Group Precious Metals
 
Gold Mines are Poisoning Children and the Earth
Group Precious Metals - The international gold market is constantly hungry for more raw supply to use in products ranging from jewelry to electronics. That demand results in one of the filthiest industries in the world, as activist organization No Dirty Gold describes it: for perspective, they claim that a single wedding ring generates 20 tons of waste. Gold mining ravages the environment and communities, and in Southeast Asia, these effects are being felt particularly hard as gold mining accelerates with no safety checks in place to protect workers, the planet and communities where mining takes place.
(Minews) - If you have an image of gold mining as panning for gold in a clear California stream, or perhaps venturing deep into the Earth on a quaint railway, think again. Like other metals mining, gold mining today includes practices like open pit mining, in which massive gouges are cut into the Earth’s surface to access the precious metals inside with maximum efficiency — with heavy equipment, mining firms can move massive amounts of material in short periods of time. Small-scale mining also takes place, with people dangerously hand-mining in tunnels that occasionally cave in or fill with toxic gases, causing suffocation.

But it doesn’t stop there, because as yet, no one’s found a patch of solid gold to carve out like a pumpkin. Once raw material is removed, it needs to be processed, which involves massive amounts of heavy metals like mercury, along with large quantities of water. While gold mines are supposed to contain, clean and control their waste, many don’t, leading to contamination of water supplies with arsenic, mercury and cyanide.
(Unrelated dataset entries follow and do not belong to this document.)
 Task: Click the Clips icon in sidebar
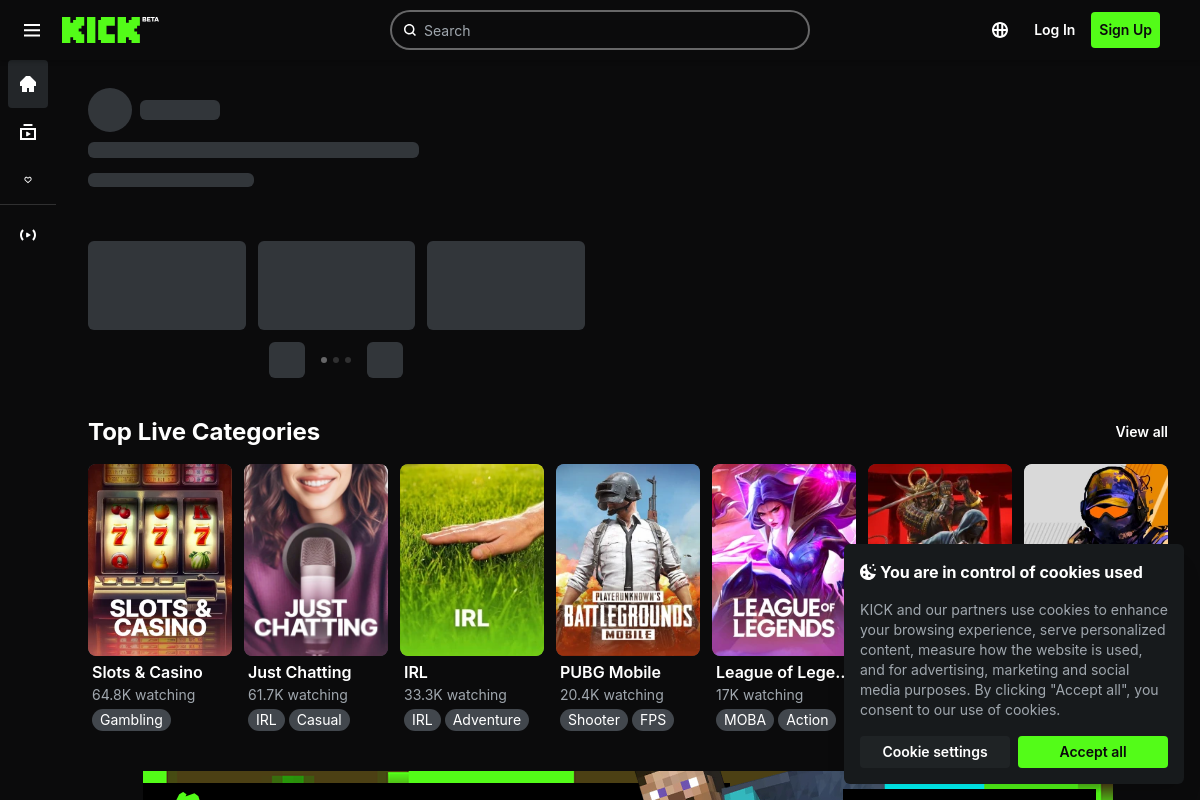click(28, 234)
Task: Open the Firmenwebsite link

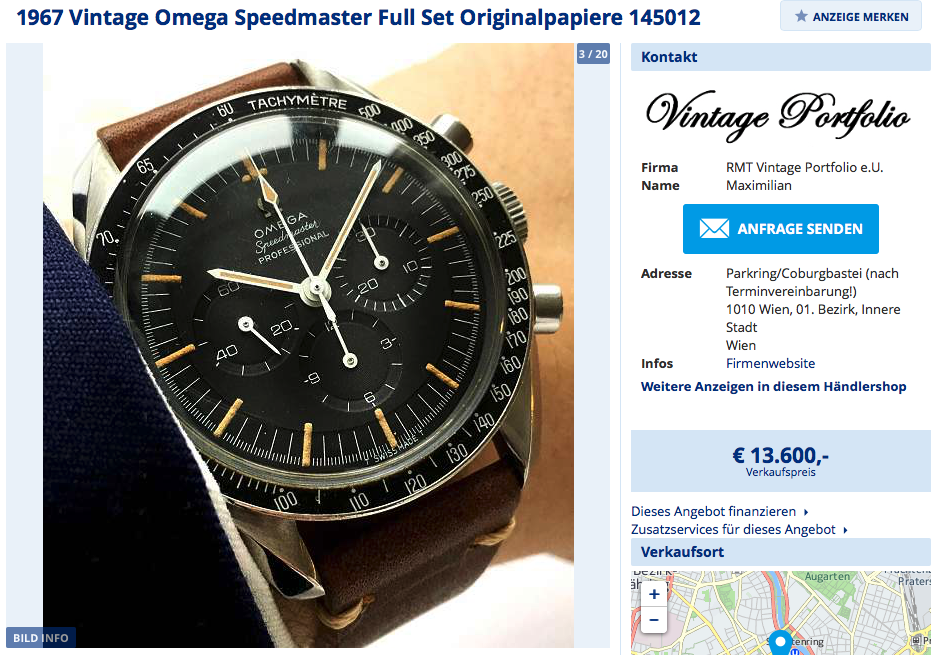Action: coord(770,363)

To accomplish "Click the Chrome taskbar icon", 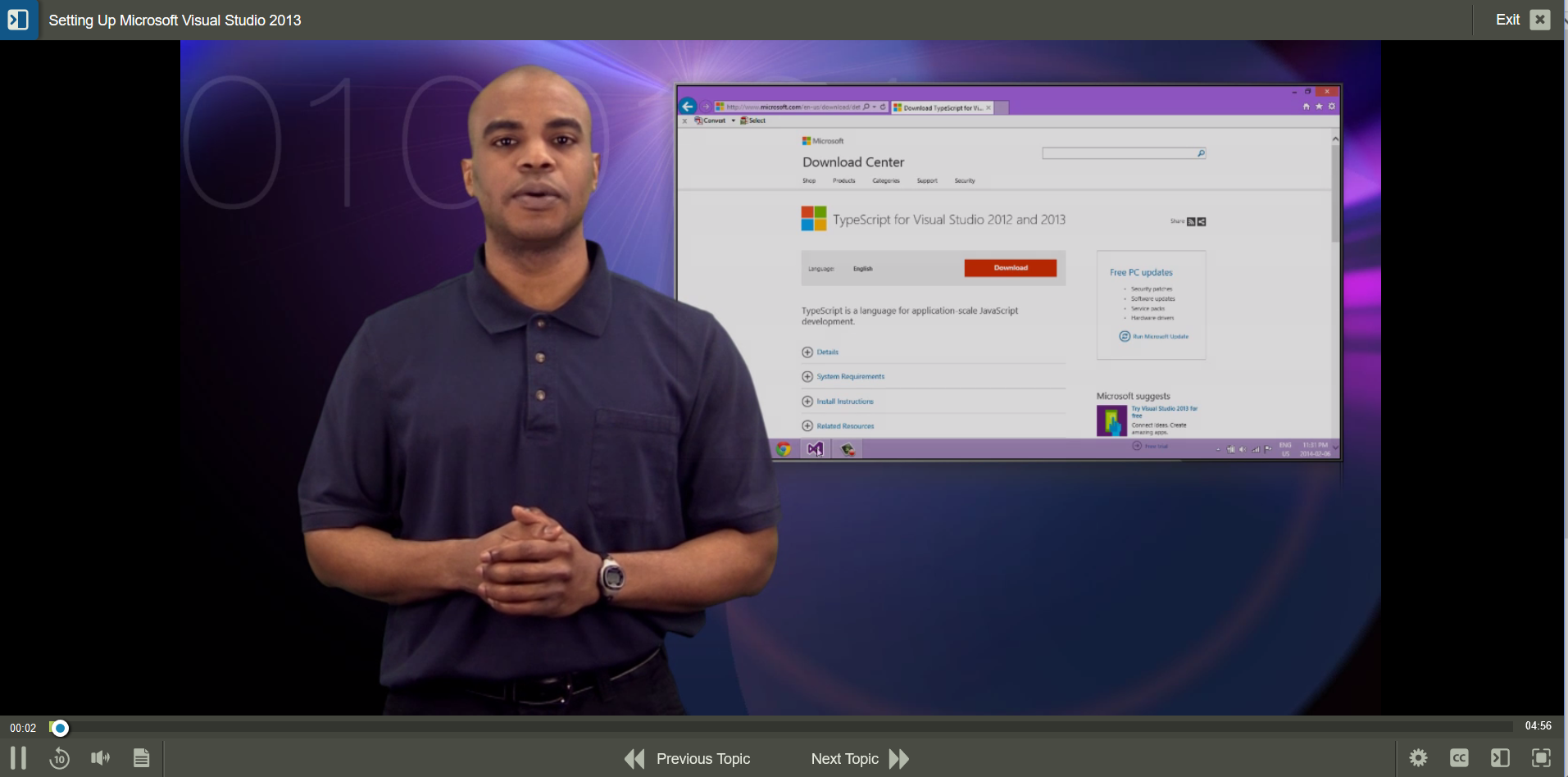I will pos(784,449).
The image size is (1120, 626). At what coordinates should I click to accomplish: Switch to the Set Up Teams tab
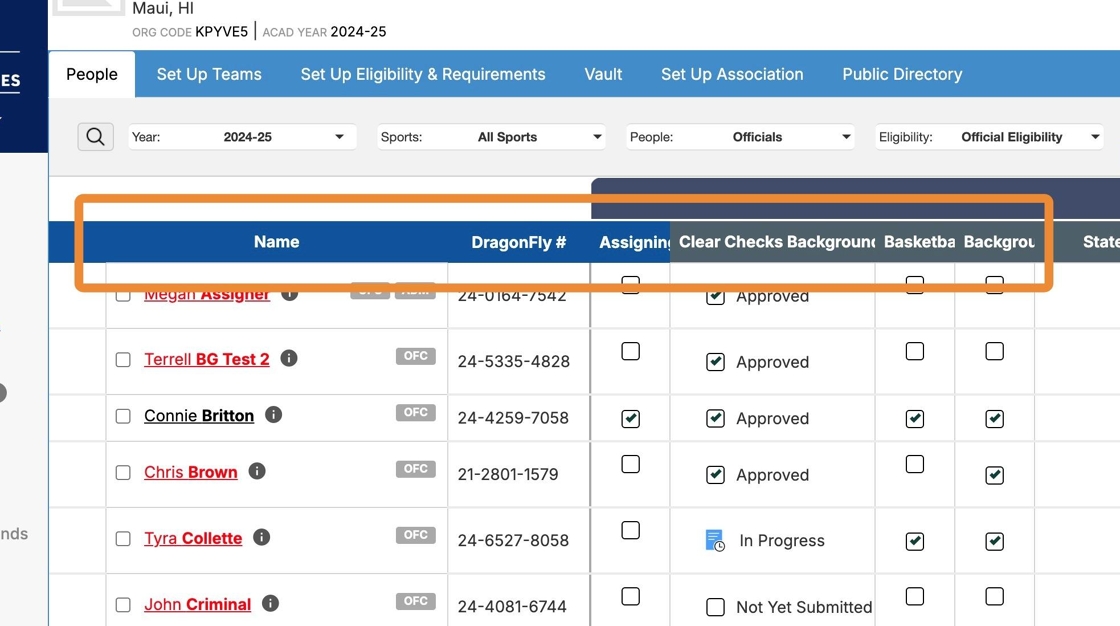(x=209, y=74)
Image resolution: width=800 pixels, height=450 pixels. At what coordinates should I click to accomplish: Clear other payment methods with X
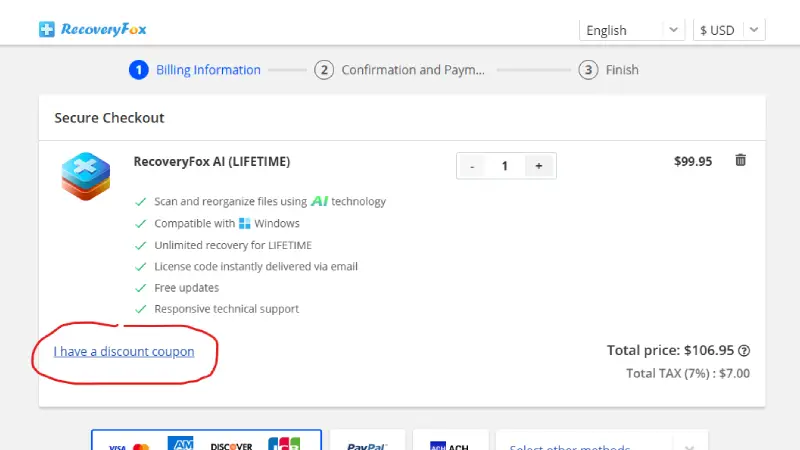(x=689, y=444)
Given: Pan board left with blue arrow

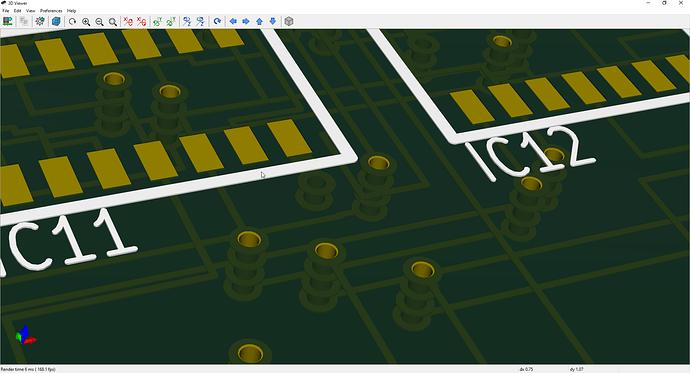Looking at the screenshot, I should (x=233, y=21).
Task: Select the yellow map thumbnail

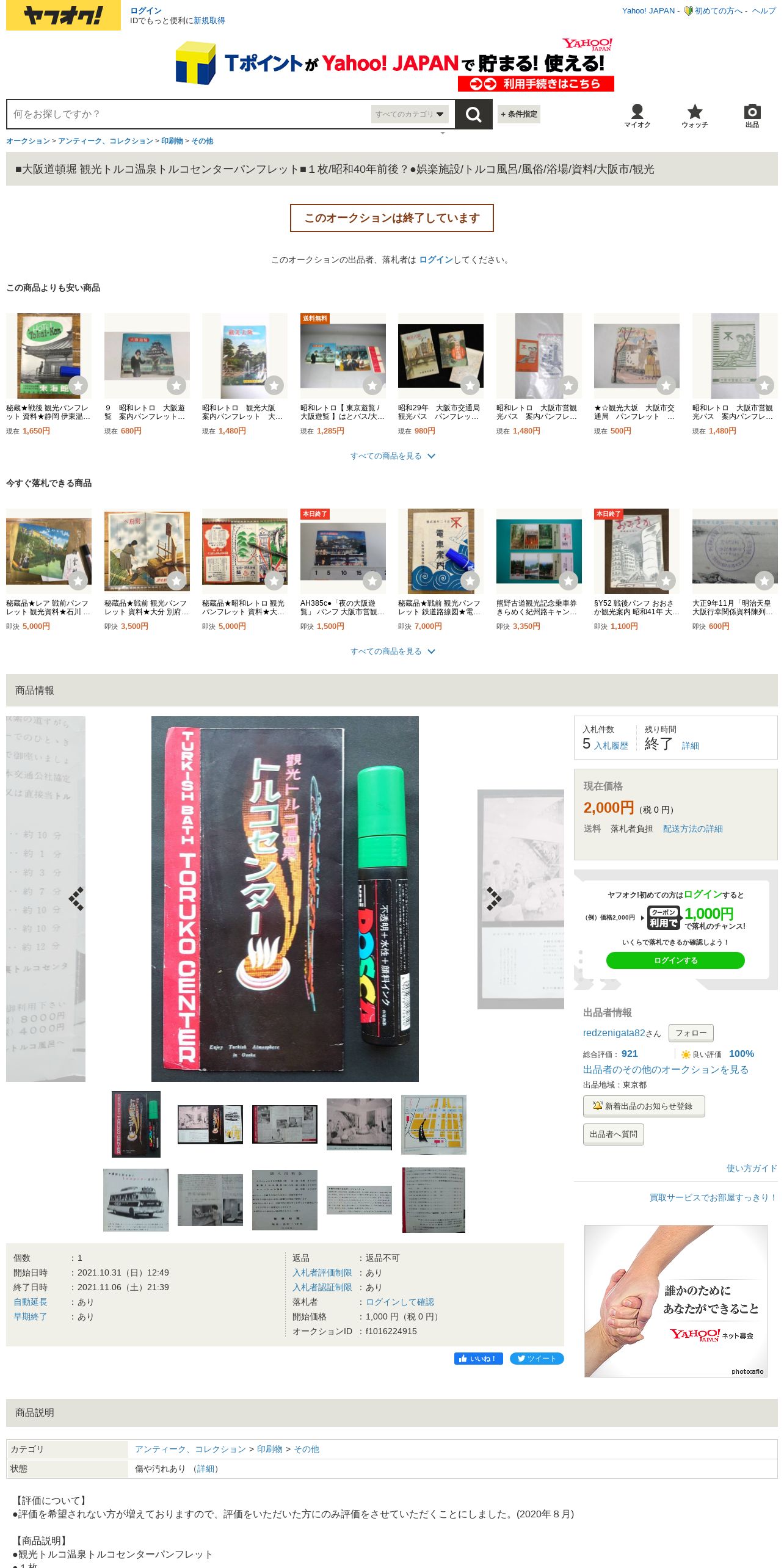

Those metals threaten community health, harm crops and wreak havoc on the natural environment, which is already disturbed thanks to the passage of heavy trucks, destruction of habitat and other by-blows of gold mining.

This may already have you thinking twice about buying gold, but, tragically, the problems with the gold mining industry don’t end with processing. It’s estimated that approximately one million children worldwide work in the mining industry, many of them in gold processing, and most of them in the Global South, where few laws protect them from workplace hazards like heavy metals. Even in nations with laws against child labour practices and hazardous gold processing techniques, these laws become very difficult to enforce in far-flung areas, particularly when inspectors are harried, bribable and unable to control their own officers.

In Indonesia, the Philippines and other Southeast Asian nations, children handle mercury directly on a daily basis to process gold on a small scale. This heavy metal is highly toxic for people of all ages, but particularly children, as it interferes with neurological development. Children exposed to high levels of mercury can experience developmental delays, tremors and other serious impairments that will linger for life — all for a few pennies’ worth of gold.

Fighting the abuses of the gold industry in the Global South involves working with national governments to develop functional and enforceable laws to keep children out of mines, restrict the use of heavy metals in refining and mandate that mines behave in environmentally responsible ways. On the consumer end, one option is to join programs like the No Dirty Gold campaign, which includes jewelers who commit to sourcing supplies ethically, and consumers who pledge to only buy “clean” gold. Of course, there’s another option — consider reusing family rings or pursuing rings and other jewelry made from other materials (make sure they’re also environmentally sustainable, though!).